Mata rantai terlemah ketahanan siber, ditengarai adalah pada sisi DNA (device, network dan aplikasi). Selama ponsel yang digunakan tentara kita adalah handphone biasa dan menggunakan jaringan operator tanpa secrecy, maka selama itu pula ketahanan siber kita rentan mengadang serangan.

Tak pelak lagi, pertahanan siber semesta kita haruslah solid dan terkonsolidasi sempurna, seperti sistem pertahanan rakyat semesta Indonesia yang telah teruji.

Perang siber adalah kumpulan dari “pertempuran gaib” yang dikendalikan dari jarak jauh dengan persandian melalui protokol internet pada jaringan telekomunikasi.

Bulan yang lalu, kita ikuti berita perang, di mana ratusan pesawat pager dalam genggaman pejuang Hizbullah di Lebanon, meledak satu persatu, bagaikan tanpa sebab. Cyber attack atau “pemanasan” seperti ini tujuannya adalah mengganggu konsentrasi dan taruhannya adalah nyawa petempur.

Cyberwarfare pada umumnya ditujukan menyasar pusat data.
Penyadapan, peretasan dan ransomware, digunakan untuk melumpuhkan sistem komunikasi, kontrol dan komando (K3) lawan. Maka, ke depannya, pemahaman tentang siber dan kontra siber harus menjadi bahagian dalam sishankamrata kita.

Seperti halnya passus gultor, pasukan siber beroperasi dalam senyap, presisi dan sangat rahasia. Aksi siber berupa penyadapan, phising dan peretasan total, bisa mengakibatkan disorder state (kelumpuhan).
Dalam real warfare, begitu bunyi sirene mengaum, maka blitzkrieg, demolisi maupun devastating bisa saja terjadi. Di ruang terbuka, jaringan kabel internet yang semrawut di tepi jalan dan ribuan menara BTS di seantero kota adalah sasaran yang sangat empuk menyusul serangan siber.

Perang siber bisa terjadi kapan saja. Maka, platform aplikasi pada smart building harus diaudit ulang. Bayangkan, bila sinyal acaknya terkena penyusupan siber, maka dampaknya justru akan mengacak-acak performa sistem itu sendiri.

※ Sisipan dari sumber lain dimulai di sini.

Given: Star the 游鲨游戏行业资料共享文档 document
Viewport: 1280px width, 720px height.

Digital souverignty kini menjadi isu dan kegalauan masyarakat Uni Eropa. Pasca covid, mereka bereaksi ketika menyadari bahwa platform aplikasi asing ternyata telah sedemikian mendominasi di ponsel publik.

Bagaimana di Indonesia? Secara sadar kita semua ternyata menggunakan “platform luar” yang pusat datanya pun berada di luar sana. Sebutlah email, messengger dan sosmed, semua digunakan oleh masyarakat luas dan organ pemerintah termasuk institusi hankam kita. Jujur, kedaulatan digital dan ketahanan siber kita, rasanya belum dalam keadaan ready for combat.

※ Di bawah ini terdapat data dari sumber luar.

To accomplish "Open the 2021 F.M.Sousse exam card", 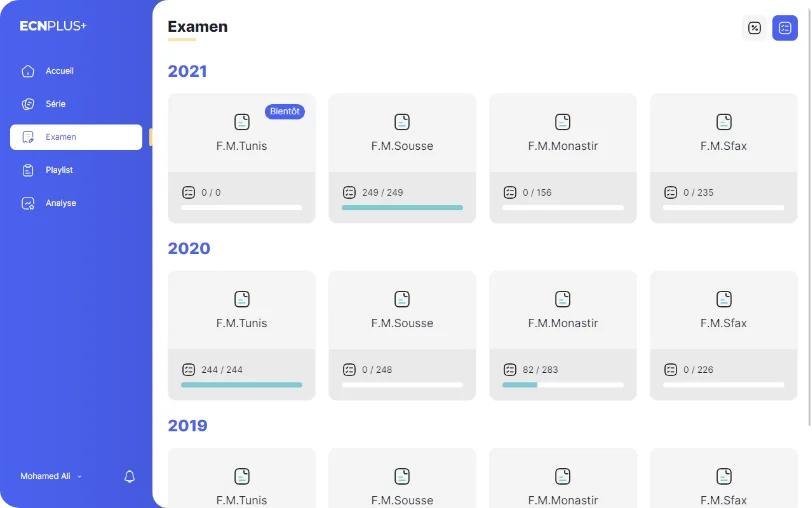I will point(402,158).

Pemilihan mitra asing di operator seluler, misalnya; pada dua dasawarsa yang lalu kita hanya mempertimbangkan faktor bisnis, investasi dan transfer of knowhow. Manakala kini kita sadar bahwa data pelanggan adalah new oil dan cyber security adalah harga mati, maka kita harus mengevaluasi kembali struktur ventura ini agar posisi strategis di perusahaan hanya diduduki oleh anak bangsa.

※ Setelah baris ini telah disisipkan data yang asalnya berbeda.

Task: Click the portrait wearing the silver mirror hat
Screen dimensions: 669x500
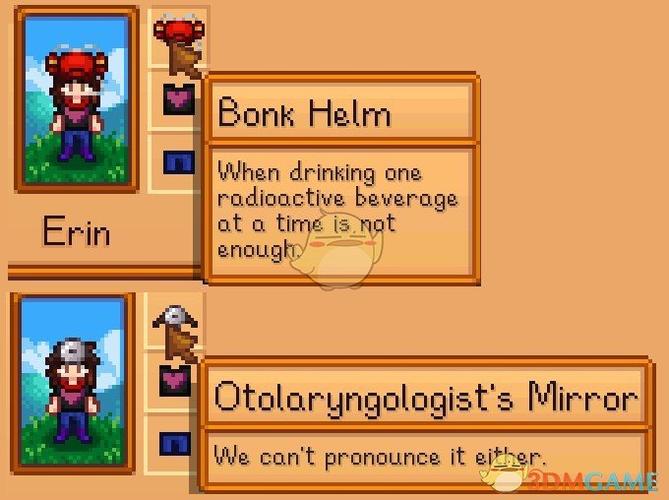Action: pyautogui.click(x=73, y=383)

Sejenak, lihatlah ke utara. Singapore Armed Forces sejak 2 tahun yang lalu, telah memiliki unit siber, Digital and Intelligence Service. Inilah contoh kombinasi pertahanan siber dan kesiapan perang asimetris mereka.

Apalagi Australia di selatan kita, sejak dekade lalu, divisi Cyber and Electronic Warfare mereka telah berkonsep tentang perang siber. Latihan dan simulasi perang pun rutin mereka lakukan dengan sekutunya.
India juga memiliki Defence Cyber Agency (DCyA) dan steady sejak November 2019.

Di bawah pimpinan Presiden Jenderal Prabowo, kini saatnya kita menyiapkan cyber playing field yang steril dan mandiri.

Sebagai negara arkipelago yang luas, berpopulasi terbesar ke-4 di dunia, posisi Indonesia jelas sangat menentukan.
Di bidang pertahanan, oleh Global Firepower (GFP) RI ditempatkan di urutan ke-13 sebagai negara yang memiliki angkatan perang terkuat di dunia.

Angkatan siber TNI mudah-mudahan segera terbentuk melengkapi kekuatan ketiga matra hebat yang telah kita miliki. Lebih dari itu, semoga dunia kita damai sejahtera selalu.

Bravo TNI, terus maju dan semakin berjaya!